Segment Start: Text for analysis

Holocaust survivor offers University of New Haven grads sage advice
By Pam McLoughlin, New Haven Register
WALLINGFORD >> The University of New Haven Sunday awarded 158 undergraduate and 275 graduate degrees at its winter commencement exercises, where a Holocaust survivor and author told them that adults need to be role models and “stand up to do the right thing.”
“You are prepared to be future leaders in the fields of your choice and you are the role models our country needs,” survivor Judith Alter Kallman told them.
The commencement was held at the Toyota Oakdale Theatre and included conferring of honorary degrees to the keynote speaker Kallman, Yale New Haven Hospital human resources official Kevin A. Myatt and to alum Michael Quiello, vice president of corporate safety for United, the world’s third-largest airline.
Kallman, author of “A Candle in the Heart,” which chronicles her childhood growing up in Nazi-occupied Europe during World War II, lost her parents to the Nazis at age 5, and is a well-know speaker on the subject.
Kallman told graduates and their loved ones that while her story is “one of sadness and mourning,” it is also a “celebration of life,” because “good people stood up, fought evil and risked their lives to save my life and the lives of others.’’
She said her story is one of faith, will to live with a determination that carried her through the Holocaust and the memory of “a loving home.”

Segment End: Text for analysis
Segment Start: Provided records

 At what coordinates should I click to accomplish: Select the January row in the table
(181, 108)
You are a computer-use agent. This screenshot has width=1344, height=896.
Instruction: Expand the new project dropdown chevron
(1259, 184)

Segment End: Provided records

● **Questions**
#1 Based on the commencement article above, answer these:
(a) How many graduate degrees did the University of New Haven award?
(b) Where was the commencement held?
(c) At what age did Judith Alter Kallman lose her parents to the Nazis?
#2 Can you turn the paragraph of the commencement article that begins "The commencement was held" into a short list that keeps its main facts?

● **Responses in order**
#1
(a) 275
(b) The Toyota Oakdale Theatre
(c) Age 5

#2
- Venue: Toyota Oakdale Theatre
- Honorary degrees conferred on:
  - Keynote speaker Judith Alter Kallman
  - Kevin A. Myatt, a human resources official at Yale New Haven Hospital
  - Alum Michael Quiello, vice president of corporate safety for United, the world's third-largest airline